| DIRECTIONS |
1/ In the forum thread about the contest, repeat the part starting with "- anything amazon says is a non-material" and going on through "should be okay.", substituting "unedited galleys" for "uncorrected proofs".
2/ List every example that johnlmonk gives of a material change in the forum thread about the contest.
3/ Answer these questions about the forum thread on the contest:
(a) What does the first poster say they will eat to celebrate?
(b) Before which deadline did Steve W. fail to get the last round of copy-edits back?
(c) According to moirakatson, what change almost certainly counts as material?

| SELECTED PASSAGE |
The Yellow Bar made it into the quarter finals... thank you to all my friends at kboards, without whom I wouldn't have even entered said contest.

I will now celebrate by eating an entire Red Velvet Cake.

Cheers,

John


----------



## johnlmonk (Jul 24, 2013)

jcfalch said:


> The Yellow Bar made it into the quarter finals... thank you to all my friends at kboards, without whom I wouldn't have even entered said contest.
> 
> I will now celebrate by eating an entire Red Velvet Cake.


Tonight the wife and I are going out to celebrate. Now I want cake too. Congrats!


----------



## moirakatson (Jan 11, 2014)

I'm guessing "material change" is one of those messy grey areas - typos almost certainly don't count, and changing the ending almost certainly does, but in between ...


----------



## Indecisive (Jun 17, 2013)

I did not realize that this was a review I could use for publicity purposes. Now I'm totally stoked!


----------



## callan (Feb 29, 2012)

moirakatson said:


> I'm guessing "material change" is one of those messy grey areas - typos almost certainly don't count, and changing the ending almost certainly does, but in between ...


It's a grey area I'll be exploring, as my poor sub hadn't been properly edited before the deadline.


----------



## johnlmonk (Jul 24, 2013)

callan said:


> It's a grey area I'll be exploring, as my poor sub hadn't been properly edited before the deadline.


Yeah I'd say material change would be stuff like:
- introducing new characters
- different murder weapon
- chapter nixed
- name changes
- massive number of typos fixed/introduced
- anything amazon says is a material change

Non-material:
- typos, tense changes (hadn't vs. wasn't, etc.), adding a paragraph break or something like that.
- anything amazon says is a non-material change

Cheerio


----------



## Steve W. (Feb 23, 2011)

I'd say it's pretty standard for PW to receive uncorrected proofs as advanced reader copies for review purposes, so minor changes should be okay. 

As it is, I didn't get my last round of copy-edits back before the ABNA deadline, and the version I submitted had a few embarrassing errors that were caught during the final copy-edit and proofread.


----------



## vrabinec (May 19, 2011)

Well, you guys enjoy the daydreams tonight. Don't let them keep you up too late.


----------



## johnlmonk (Jul 24, 2013)

vrabinec said:


> Well, you guys enjoy the daydreams tonight. Don't let them keep you up too late.


Lol, we got ourselves a psychologist here!


----------



## jesrphoto (Aug 7, 2012)

Congratulations everyone!  I had no idea this was a thing, but now I'm all excited for the familiar names on those lists.


----------



## moirakatson (Jan 11, 2014)

Steve W. said:


> As it is, I didn't get my last round of copy-edits back before the ABNA deadline, and the version I submitted had a few embarrassing errors that were caught during the final copy-edit and proofread.


Glad it's not just me! I've been torturing myself about one of my typos this whole time...


----------



## Jan Hurst-Nicholson (Aug 25, 2010)

| RECORDS |
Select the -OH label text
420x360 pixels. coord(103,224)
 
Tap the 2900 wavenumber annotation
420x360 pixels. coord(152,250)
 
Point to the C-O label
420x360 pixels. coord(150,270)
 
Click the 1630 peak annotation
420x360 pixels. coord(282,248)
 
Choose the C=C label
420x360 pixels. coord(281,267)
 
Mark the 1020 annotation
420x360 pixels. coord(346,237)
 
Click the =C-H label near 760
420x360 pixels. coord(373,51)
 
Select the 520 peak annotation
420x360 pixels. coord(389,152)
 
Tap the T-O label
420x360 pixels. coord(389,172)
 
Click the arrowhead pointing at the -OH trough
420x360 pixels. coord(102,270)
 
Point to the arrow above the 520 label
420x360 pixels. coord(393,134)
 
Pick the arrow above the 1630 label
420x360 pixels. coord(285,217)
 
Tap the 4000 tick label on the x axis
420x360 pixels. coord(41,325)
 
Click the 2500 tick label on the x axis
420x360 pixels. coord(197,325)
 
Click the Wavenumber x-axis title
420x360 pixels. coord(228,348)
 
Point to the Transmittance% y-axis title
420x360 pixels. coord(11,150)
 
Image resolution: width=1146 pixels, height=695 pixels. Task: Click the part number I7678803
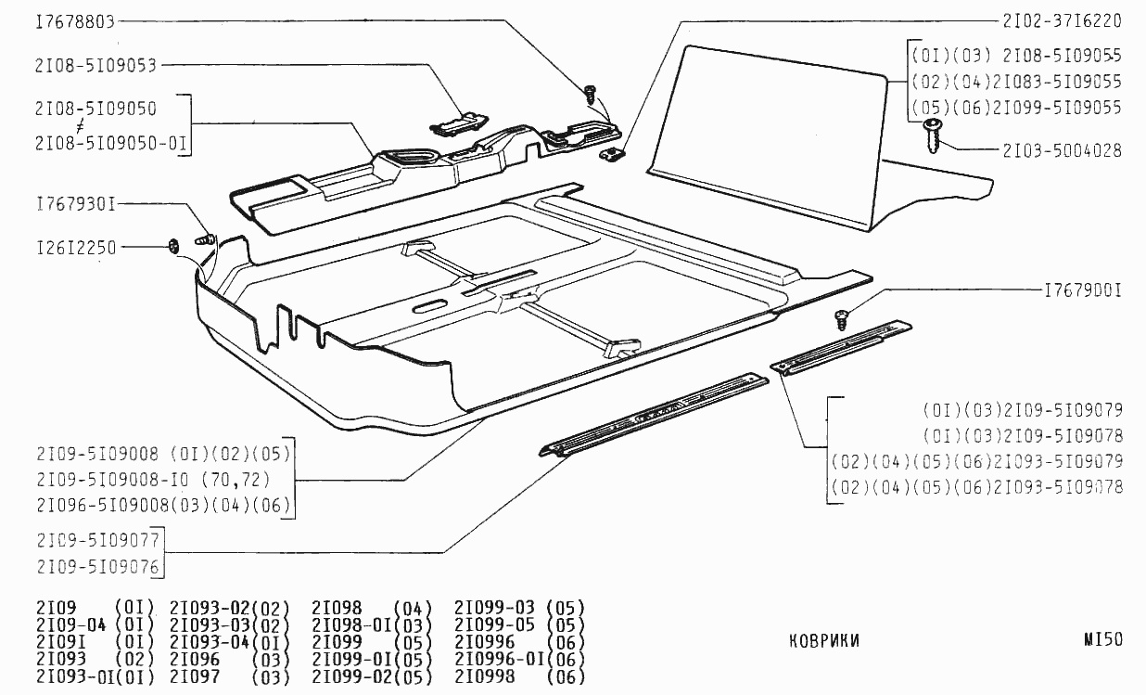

| SOLVED PROBLEMS |
1/
- anything amazon says is a non-material change

Cheerio


----------



## Steve W. (Feb 23, 2011)

I'd say it's pretty standard for PW to receive unedited galleys as advanced reader copies for review purposes, so minor changes should be okay.

2/
- introducing new characters
- different murder weapon
- chapter nixed
- name changes
- massive number of typos fixed/introduced
- anything amazon says is a material change

3/
(a) An entire Red Velvet Cake.
(b) The ABNA deadline.
(c) Changing the ending.